Permasalahan rumit terjadi ketika para tenaga PPPK yang telah lolos tes mulai ditempatkan. Kedatangan mereka mau tidak mau mengusik keberadaan para guru honorer yang selama ini mengabdi.
Dilema pun menimpa sekolah-sekolah yang berada dalam situasi tersebut. Satu sisi mereka merasa kasihan dengan para tenaga honorer yang mereka rekrut. Di sisi lain, mereka harus menerima tenaga PPPK yang baru datang.
Bagi para guru honorer, situasi lebih rumit lagi. Mereka merasa dibuang. Dahulu mereka direkrut karena sekolah membutuhkan jasanya, giliran datang guru baru, mereka harus tersingkir.
Selain itu, pemberhentian para guru honorer tersebut dari sekolah berdampak langsung pada kelangsungan hidup mereka.
Pertama, mereka akan kehilangan mata pencaharian yang selama ini didapat.
Kedua, peluang mereka untuk mendaftar PPPK maupun ASN tertutup. Sebab persyaratan sebagai tenaga honorer dibutuhkan sebagai syarat pendaftaran.

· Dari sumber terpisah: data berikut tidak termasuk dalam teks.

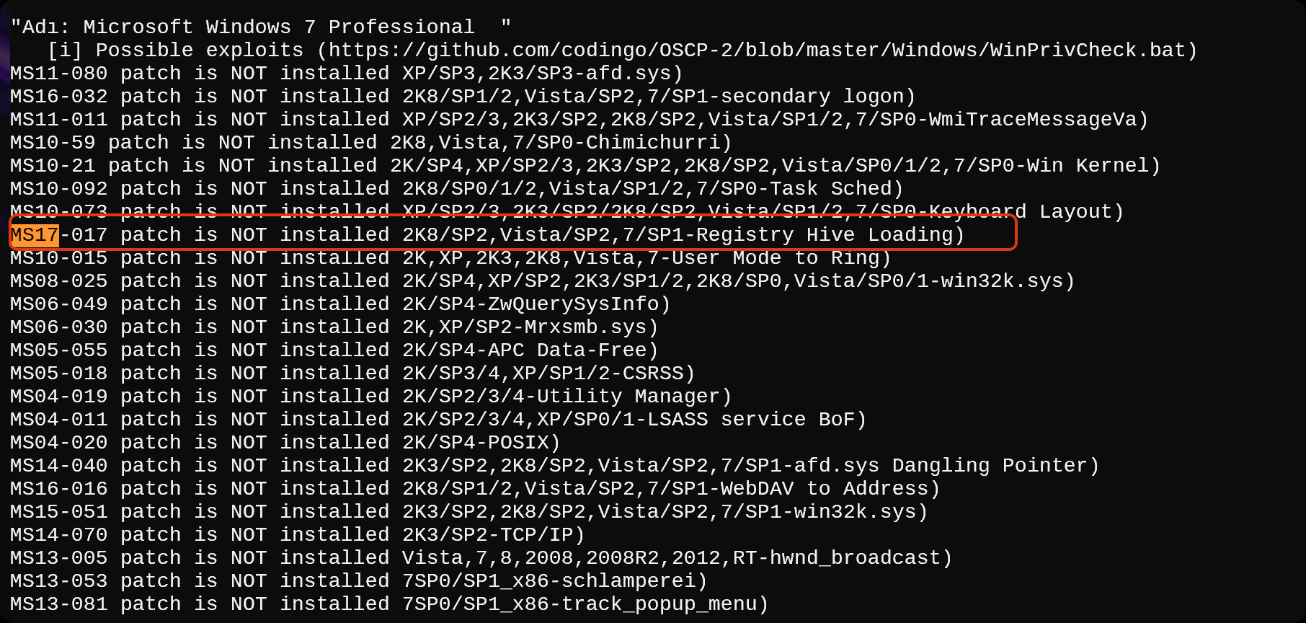Click the MS06-049 ZwQuerySysInfo line
This screenshot has height=623, width=1306.
340,304
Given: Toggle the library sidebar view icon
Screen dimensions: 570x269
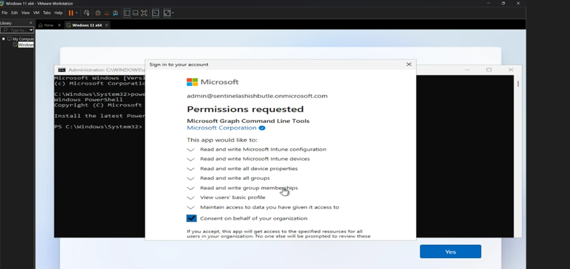Looking at the screenshot, I should 127,13.
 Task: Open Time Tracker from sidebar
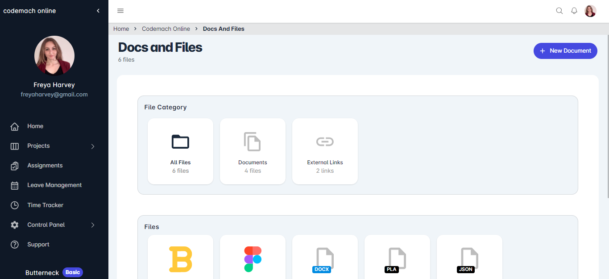click(x=45, y=205)
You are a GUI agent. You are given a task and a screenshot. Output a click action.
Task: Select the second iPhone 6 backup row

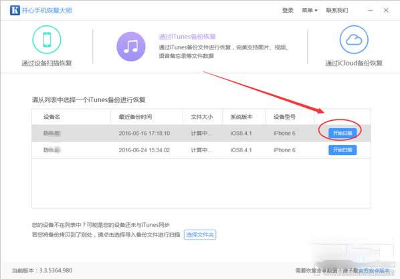pos(201,150)
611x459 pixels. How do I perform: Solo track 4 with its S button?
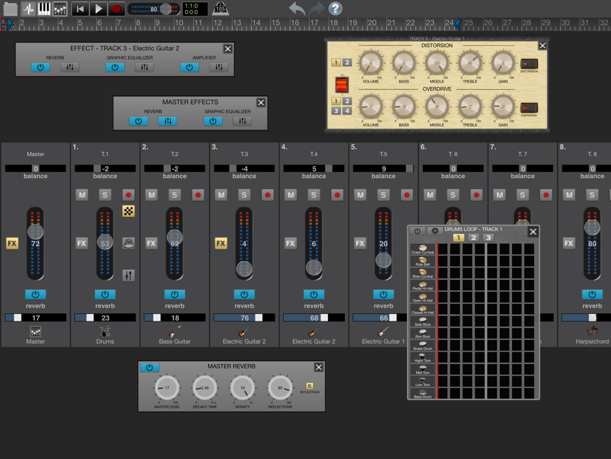coord(314,195)
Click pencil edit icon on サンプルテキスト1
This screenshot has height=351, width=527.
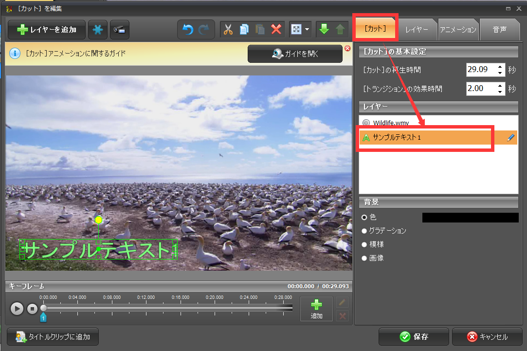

Situasi inilah yang terjadi, tidak hanya di Jakarta saja. Di berbagai daerah pun sama situasinya. Banyak guru-guru honorer yang harus minggir karena kedatangan para guru PPPK. Sementara itu untuk memberikan kesempatan para tenaga honorer tersebut mengikuti tes PPPK jelas sangat berat. Sebab hingga saat ini saja pemerintah belum mampu mengatasi para guru honorer yang ada dalam database BKN.
Satu-satunya peluang bagi para guru honorer tersebut adalah mengikuti tes ASN lewat jalur fresh graduate. Sebab jalur ini tidak mensyaratkan pengalaman mengajar sebagai guru honorer.